- [What you need to do]: Transcribe each entry so that nothing differs from the original.

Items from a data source
++++++++

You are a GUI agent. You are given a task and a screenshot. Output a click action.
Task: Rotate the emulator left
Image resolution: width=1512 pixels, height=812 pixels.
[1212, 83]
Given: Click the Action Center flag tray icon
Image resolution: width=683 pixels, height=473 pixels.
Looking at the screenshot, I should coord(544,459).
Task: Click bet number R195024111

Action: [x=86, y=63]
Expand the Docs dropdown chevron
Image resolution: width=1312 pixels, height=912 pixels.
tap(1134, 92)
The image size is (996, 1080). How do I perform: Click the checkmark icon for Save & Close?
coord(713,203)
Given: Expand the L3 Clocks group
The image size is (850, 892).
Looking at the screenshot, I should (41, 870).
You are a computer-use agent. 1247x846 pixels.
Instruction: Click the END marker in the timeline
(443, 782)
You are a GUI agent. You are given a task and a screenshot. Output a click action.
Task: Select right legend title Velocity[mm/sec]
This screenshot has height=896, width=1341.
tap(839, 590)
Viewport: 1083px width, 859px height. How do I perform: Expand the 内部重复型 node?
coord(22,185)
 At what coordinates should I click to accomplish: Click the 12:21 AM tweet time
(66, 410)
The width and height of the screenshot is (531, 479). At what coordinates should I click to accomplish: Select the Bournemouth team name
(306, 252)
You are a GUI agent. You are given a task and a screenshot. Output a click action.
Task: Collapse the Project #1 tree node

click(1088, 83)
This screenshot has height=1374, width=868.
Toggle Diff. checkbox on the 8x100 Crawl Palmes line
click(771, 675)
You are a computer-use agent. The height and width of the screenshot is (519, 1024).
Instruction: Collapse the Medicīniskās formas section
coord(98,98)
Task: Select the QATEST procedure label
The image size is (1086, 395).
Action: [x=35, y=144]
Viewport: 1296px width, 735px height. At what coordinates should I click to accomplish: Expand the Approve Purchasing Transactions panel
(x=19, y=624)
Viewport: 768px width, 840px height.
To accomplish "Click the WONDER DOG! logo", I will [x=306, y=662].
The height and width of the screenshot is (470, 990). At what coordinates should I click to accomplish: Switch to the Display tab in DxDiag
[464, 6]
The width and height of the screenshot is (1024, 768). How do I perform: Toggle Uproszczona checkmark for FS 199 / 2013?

++++++++

- [Output]:
You are a GUI agent. You are given a task and a screenshot. Output a click action.
Task: Rotate the emulator left
Image resolution: width=1512 pixels, height=812 pixels.
[1212, 83]
Given: Click the Action Center flag tray icon
Image resolution: width=683 pixels, height=473 pixels.
Looking at the screenshot, I should coord(544,459).
Task: Click bet number R195024111

Action: [x=86, y=63]
Expand the Docs dropdown chevron
Image resolution: width=1312 pixels, height=912 pixels.
tap(1134, 92)
The image size is (996, 1080). How do I perform: Click the checkmark icon for Save & Close?
coord(713,203)
Given: Expand the L3 Clocks group
The image size is (850, 892).
Looking at the screenshot, I should (41, 870).
You are a computer-use agent. 1247x846 pixels.
Instruction: Click the END marker in the timeline
(443, 782)
You are a GUI agent. You are given a task and a screenshot. Output a click action.
Task: Select right legend title Velocity[mm/sec]
This screenshot has height=896, width=1341.
tap(839, 590)
Viewport: 1083px width, 859px height. How do I perform: Expand the 内部重复型 node?
coord(22,185)
 At what coordinates should I click to accomplish: Click the 12:21 AM tweet time
(66, 410)
The width and height of the screenshot is (531, 479). At what coordinates should I click to accomplish: Select the Bournemouth team name
(306, 252)
You are a GUI agent. You are given a task and a screenshot. Output a click action.
Task: Collapse the Project #1 tree node

click(1088, 83)
This screenshot has height=1374, width=868.
Toggle Diff. checkbox on the 8x100 Crawl Palmes line
click(771, 675)
You are a computer-use agent. The height and width of the screenshot is (519, 1024).
Instruction: Collapse the Medicīniskās formas section
coord(98,98)
Task: Select the QATEST procedure label
The image size is (1086, 395).
Action: [x=35, y=144]
Viewport: 1296px width, 735px height. At what coordinates should I click to accomplish: Expand the Approve Purchasing Transactions panel
(x=19, y=624)
Viewport: 768px width, 840px height.
To accomplish "Click the WONDER DOG! logo", I will [x=306, y=662].
The height and width of the screenshot is (470, 990). At what coordinates should I click to accomplish: Switch to the Display tab in DxDiag
[464, 6]
The width and height of the screenshot is (1024, 768). How do I perform: Toggle Uproszczona checkmark for FS 199 / 2013?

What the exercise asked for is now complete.